Wednesday, November 05, 2003

Those who forget to revise history...

Damned if they're not up to it again.

Last Tuesday, I posted a brief entry about how the Bush White House was caught "revising history". That is to say, the White House changed press releases from May 2003 about the announcement of the end of combat operations in Iraq from ending "combat operations" to ending "major combat operations." [link]

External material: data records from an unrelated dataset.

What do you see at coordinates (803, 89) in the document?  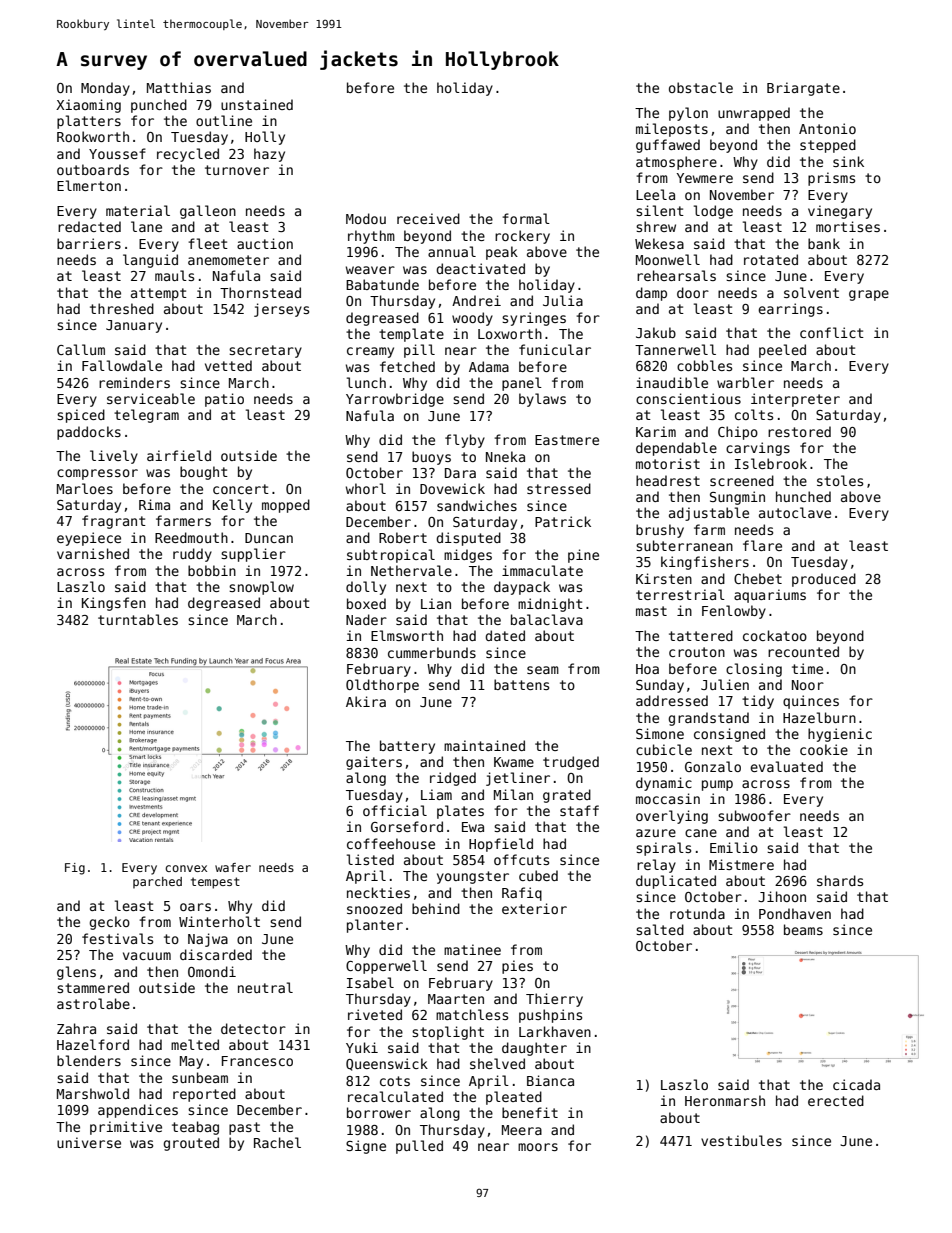 I see `Briargate` at bounding box center [803, 89].
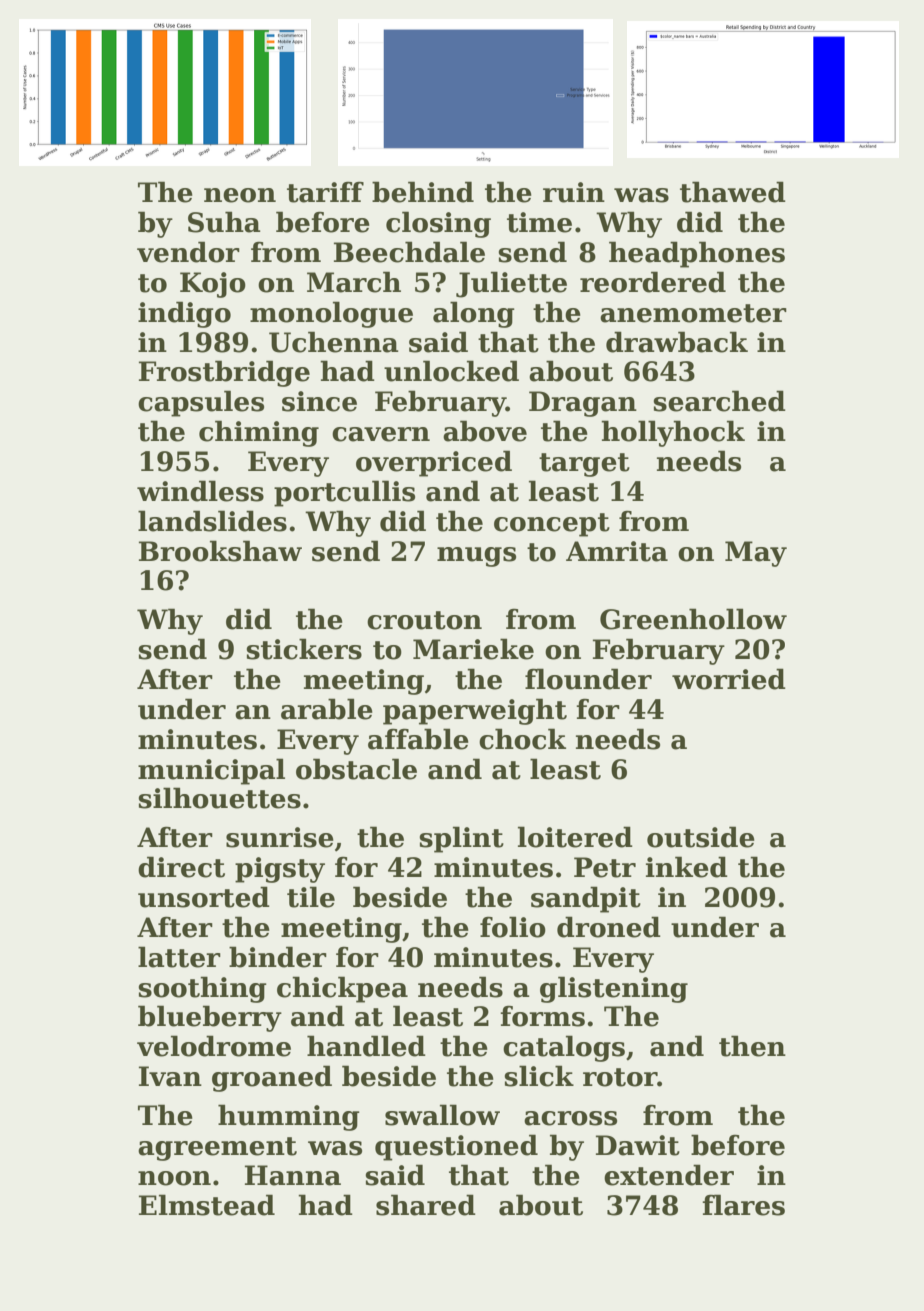 The width and height of the document is (924, 1311). What do you see at coordinates (211, 771) in the document?
I see `municipal` at bounding box center [211, 771].
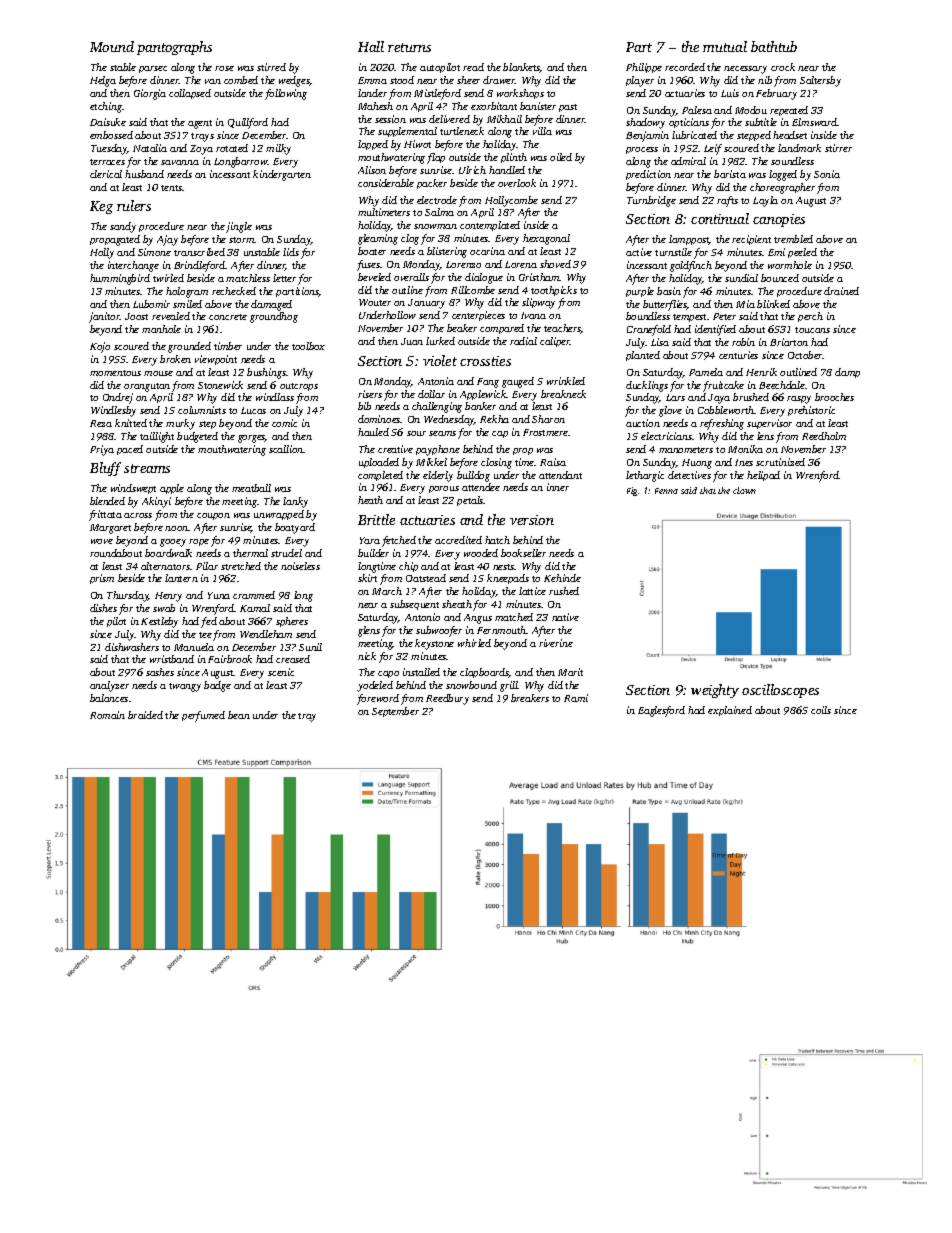 The width and height of the screenshot is (952, 1233). What do you see at coordinates (107, 715) in the screenshot?
I see `Romain` at bounding box center [107, 715].
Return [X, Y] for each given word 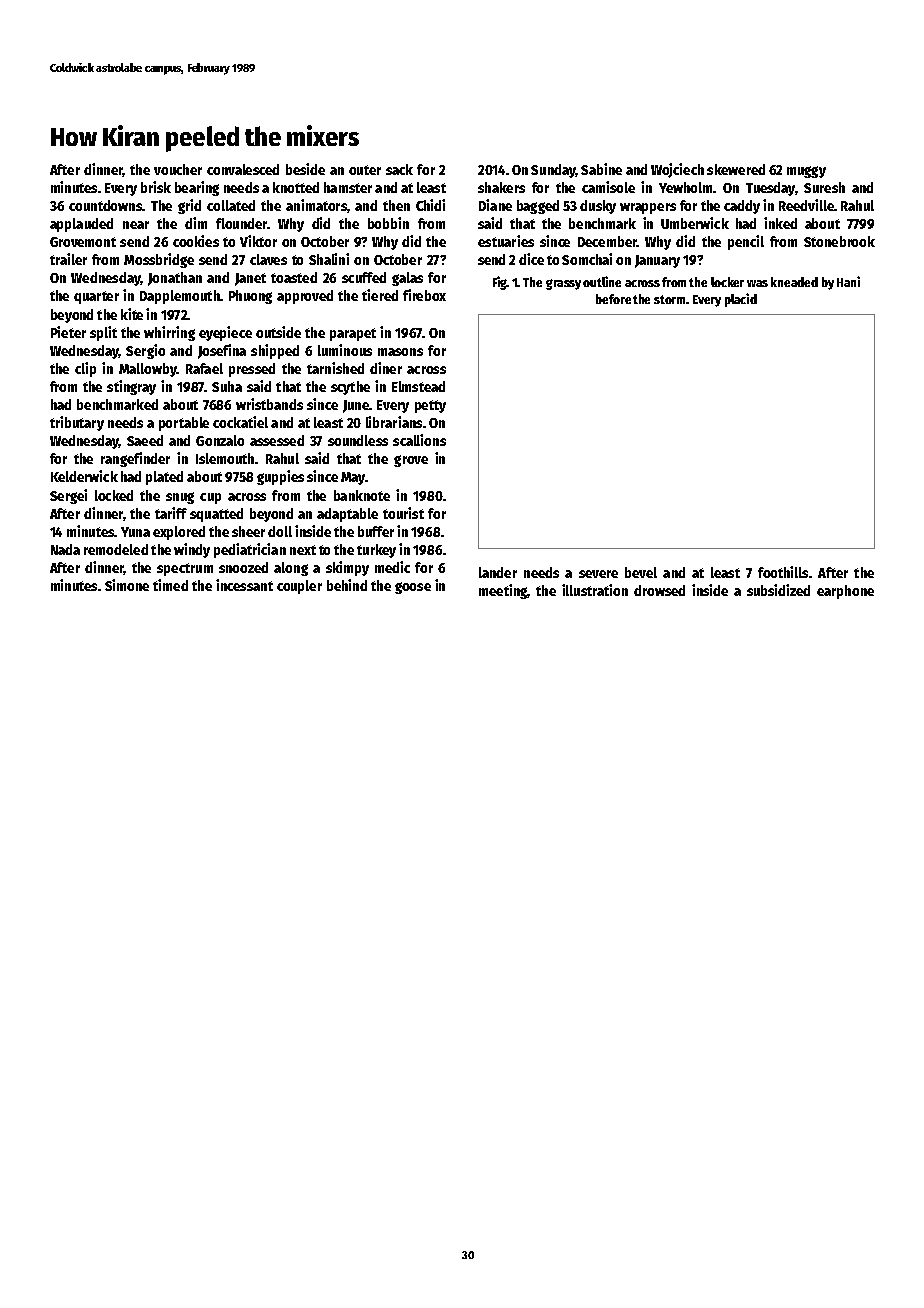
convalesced [243, 169]
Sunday [553, 171]
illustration [595, 590]
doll [280, 531]
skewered [736, 169]
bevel [641, 572]
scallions [419, 440]
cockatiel [240, 422]
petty [430, 406]
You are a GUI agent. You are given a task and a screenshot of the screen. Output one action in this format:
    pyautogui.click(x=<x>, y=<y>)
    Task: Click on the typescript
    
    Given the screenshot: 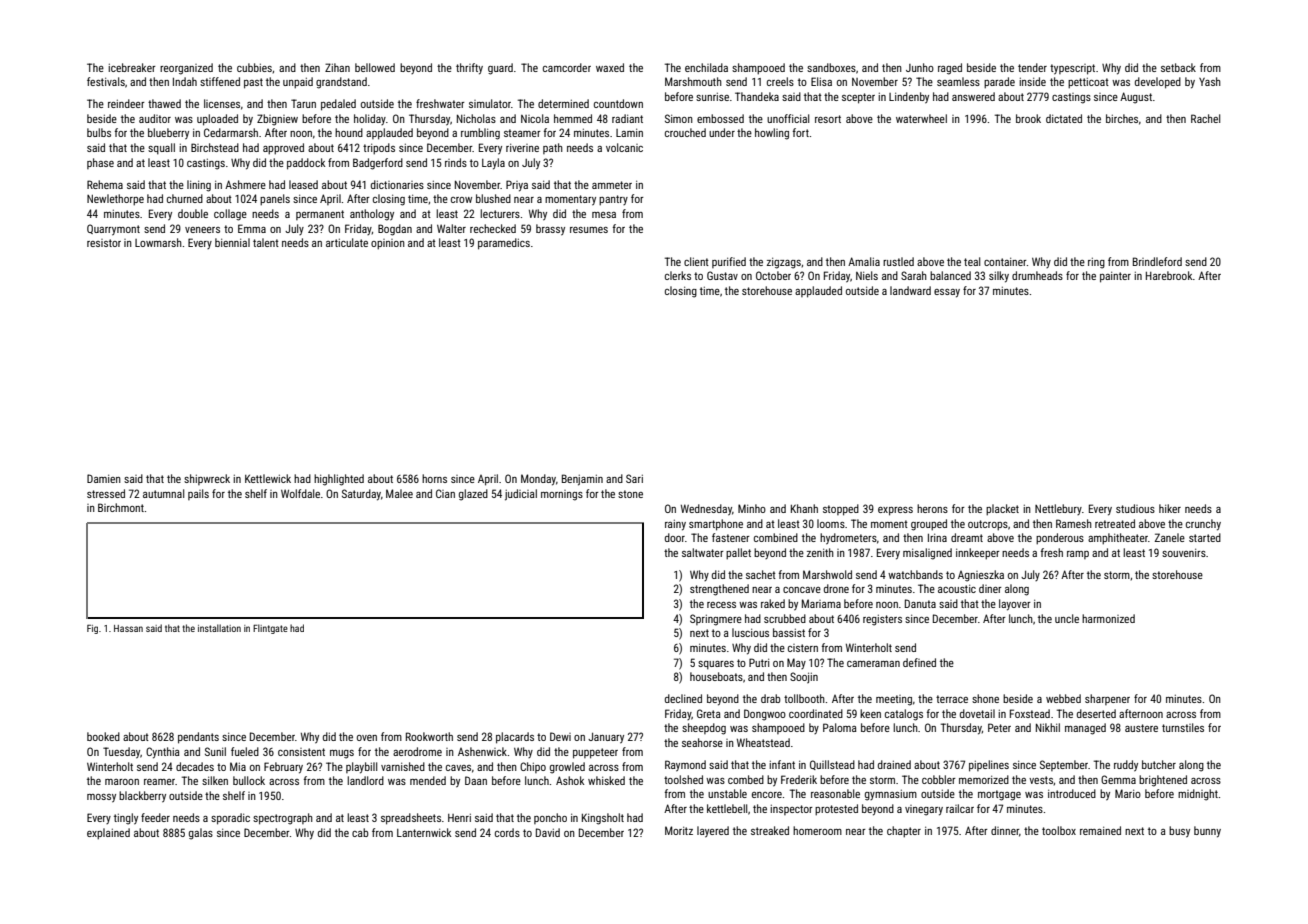 What is the action you would take?
    pyautogui.click(x=1072, y=69)
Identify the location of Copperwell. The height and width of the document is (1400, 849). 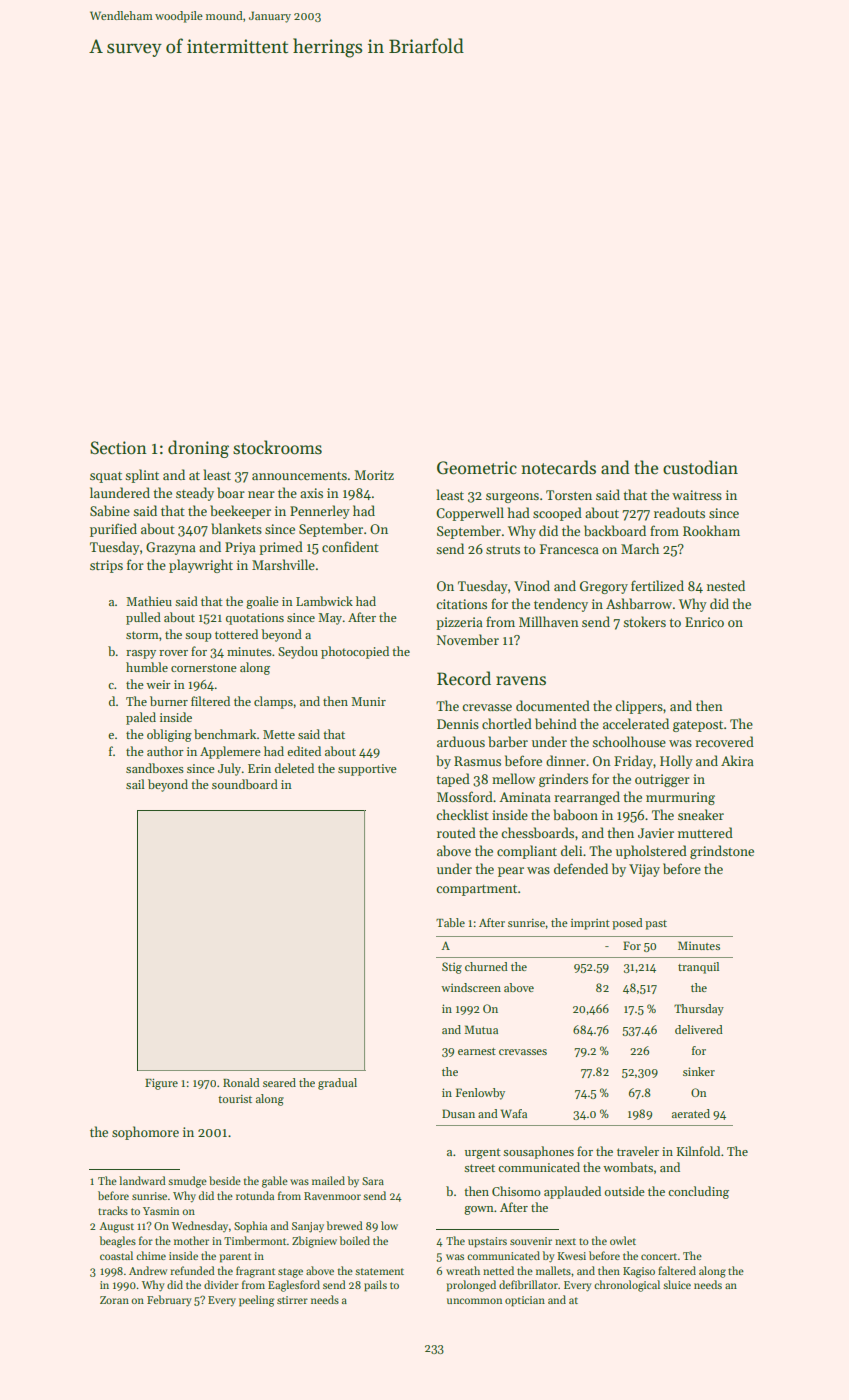
(470, 514).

Now I see that Josh Marshall, at Talking Points Memo, has caught the Bush White House in another example of "massaging" the record. The offending change this time was in the official transcript of a speech that President Bush made to the Australian Parliament when he was in Asia last month. According to the transcript released by the White House at the time, Bush said that "We see a China that is stable and prosperous, a nation that respects the peace of its neighbors and works to secure the freedom of its own people." That sentence, of course, is fairly significant endorsement of China's policies, and, incidentally, a change in U.S. foreign policy. Apparently, it may have also been an error by Bush. According to Marshall's sources, the President was supposed to say "We seek a China that is stable and prosperous," etc. That's a very different statement.

So how did the White House handle it? Well, as Marshall points out, they simply edited the transcript, without any indication that it was ever different. Now, if you go to the White House website, the official transcript says "seek" and not "see", even though, of course, the idea of a transcript is to record what was actually said, not what was intended to be said. In any event, thanks to Josh Marshall, who made a PDF file of the original, we can see the edit for ourselves. Please visit Marshall's site, and give him the proper credit for his investigative journalism. [link] [Marshall has recently posted an update on this story here]

I said it before, but it bears repeating. The web sees all, so if you're thinking about trying to cover your tracks when you make a misstatement, it's probably going to come back and bite you in the ass, because someone saw your original and made a copy of it.